Faire du sport après 80 ans, reprendre la marche entre deux réunions, poser son téléphone pour bouger cinq minutes par heure : l’activité physique à tout âge n’a jamais autant occupé le débat public. Derrière les portraits inspirants de pratiquants octogénaires relayés par la presse, une question concrète se pose pour chacun : combien faut-il vraiment bouger, et à partir de quand cela compte ? Les repères existent, ils sont clairs, mais l’écart avec la réalité française reste large.
Ce que recommande vraiment l’OMS
Les repères en vigueur datent de 2020 et n’ont pas été remplacés depuis. Pour un adulte, l’Organisation mondiale de la santé fixe un objectif simple : au moins 150 à 300 minutes d’activité modérée par semaine, ou 75 à 150 minutes d’activité soutenue, complétées par du renforcement musculaire au moins deux jours par semaine. Pour les enfants et les adolescents de 5 à 17 ans, la cible est d’environ 60 minutes d’activité par jour.

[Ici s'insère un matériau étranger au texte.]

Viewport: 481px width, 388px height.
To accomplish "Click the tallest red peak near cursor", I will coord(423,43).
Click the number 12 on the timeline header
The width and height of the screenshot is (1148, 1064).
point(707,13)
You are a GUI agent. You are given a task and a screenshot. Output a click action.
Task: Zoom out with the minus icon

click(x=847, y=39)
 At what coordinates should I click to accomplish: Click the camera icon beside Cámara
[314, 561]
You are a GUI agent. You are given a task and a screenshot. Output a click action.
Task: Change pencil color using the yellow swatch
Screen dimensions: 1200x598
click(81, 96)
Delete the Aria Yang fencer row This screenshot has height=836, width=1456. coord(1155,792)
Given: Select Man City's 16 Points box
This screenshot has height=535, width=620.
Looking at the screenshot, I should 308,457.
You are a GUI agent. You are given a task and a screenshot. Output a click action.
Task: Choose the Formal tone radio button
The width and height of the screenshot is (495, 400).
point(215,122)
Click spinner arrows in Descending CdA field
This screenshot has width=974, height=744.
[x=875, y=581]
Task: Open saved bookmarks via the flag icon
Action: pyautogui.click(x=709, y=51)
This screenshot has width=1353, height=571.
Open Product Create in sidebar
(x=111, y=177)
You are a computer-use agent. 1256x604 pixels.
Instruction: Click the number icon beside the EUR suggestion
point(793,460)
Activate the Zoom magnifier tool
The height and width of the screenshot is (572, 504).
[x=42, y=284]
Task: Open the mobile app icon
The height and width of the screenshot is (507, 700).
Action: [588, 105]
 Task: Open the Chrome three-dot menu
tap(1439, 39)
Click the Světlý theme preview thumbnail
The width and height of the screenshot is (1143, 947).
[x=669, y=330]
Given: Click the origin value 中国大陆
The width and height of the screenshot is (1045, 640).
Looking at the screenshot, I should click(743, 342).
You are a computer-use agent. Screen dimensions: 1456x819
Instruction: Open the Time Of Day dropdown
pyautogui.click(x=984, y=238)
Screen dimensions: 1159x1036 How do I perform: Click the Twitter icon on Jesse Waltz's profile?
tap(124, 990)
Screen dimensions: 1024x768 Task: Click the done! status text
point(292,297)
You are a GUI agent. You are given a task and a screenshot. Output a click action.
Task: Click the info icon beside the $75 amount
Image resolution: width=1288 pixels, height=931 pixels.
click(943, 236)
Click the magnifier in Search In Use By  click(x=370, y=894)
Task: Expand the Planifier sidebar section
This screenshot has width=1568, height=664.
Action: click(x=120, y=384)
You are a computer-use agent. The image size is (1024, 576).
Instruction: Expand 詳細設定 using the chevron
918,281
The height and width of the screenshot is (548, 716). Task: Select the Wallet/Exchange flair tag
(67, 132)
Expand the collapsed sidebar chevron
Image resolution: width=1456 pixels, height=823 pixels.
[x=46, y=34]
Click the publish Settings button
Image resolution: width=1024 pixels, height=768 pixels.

Un second message, souvent oublié, accompagne ces chiffres : il ne suffit pas d’ajouter du sport, il faut aussi réduire le temps passé assis. L’OMS invite à se lever et à marcher quelques minutes au moins toutes les heures. C’est cette double logique — bouger plus, s’asseoir moins — qui structure aujourd’hui le concept de « vieillissement en bonne santé » que l’institution met en avant.
Un objectif atteignable, mais rarement atteint
Les données de santé publique françaises dessinent un décalage net avec ces repères. Plus d’un adulte sur cinq déclare passer plus de sept heures par jour assis, et près de 39 % dépassent trois heures quotidiennes d’écran de loisirs. Chez les adolescents, environ 70 % n’atteignent pas les recommandations d’activité. Autrement dit, la marge de progression concerne la très grande majorité de la population, tous âges confondus.
La bonne nouvelle, c’est que le seuil d’entrée est bas. Trente minutes de marche rapide cinq fois par semaine suffisent à cocher la première case des recommandations. Pour approfondir, notre rubrique Sport et Fitness détaille régulièrement des formats accessibles, du renforcement au poids du corps aux séances courtes intégrées à la journée de travail.
Pourquoi l’âge ne change pas la règle
L’idée reçue selon laquelle « il serait trop tard » pour s’y mettre résiste mal aux faits. Les portraits de pratiquants très âgés qui reprennent la gymnastique avec un coach chaque semaine illustrent une réalité désormais bien documentée : le corps répond au mouvement à quasiment tout âge. Une étude publiée dans BMJ Medicine en janvier 2026 va dans le même sens que les travaux précédents, en associant un mode de vie actif à un risque de décès, toutes causes confondues, plus faible que la sédentarité.
Ce que change l’avancée en âge, ce n’est pas l’utilité de l’effort, mais sa forme : on privilégie la régularité, on soigne l’équilibre et la force pour prévenir les chutes, et on adapte l’intensité. Les gestes du quotidien — jardiner, porter ses courses, monter les escaliers — comptent autant que la séance dédiée. Ces questions rejoignent souvent celles abordées dans nos pages Santé et Médecine et Lifestyle – Société.
Comment s’y mettre concrètement
- Fractionner : trois marches de dix minutes valent une marche de trente.
- Rompre la position assise : se lever une à deux minutes chaque heure.
- Ajouter de la force : deux séances hebdomadaires de renforcement, même légères.
- Viser la régularité avant l’intensité : mieux vaut peu, souvent, que beaucoup, rarement.
Questions fréquentes
Combien de temps d’activité physique par semaine pour un adulte ?
L’OMS recommande 150 à 300 minutes d’activité modérée par semaine, ou 75 à 150 minutes d’activité soutenue, plus du renforcement musculaire au moins deux jours.
La marche compte-t-elle comme une vraie activité ?
Oui. La marche rapide est une activité d’intensité modérée : trente minutes cinq fois par semaine permettent déjà d’atteindre le premier palier des recommandations.
Est-il trop tard pour commencer après 70 ans ?
Non. Les bénéfices du mouvement se maintiennent à un âge avancé, à condition d’adapter l’intensité et de privilégier équilibre, force et régularité. Un avis médical est utile avant de reprendre.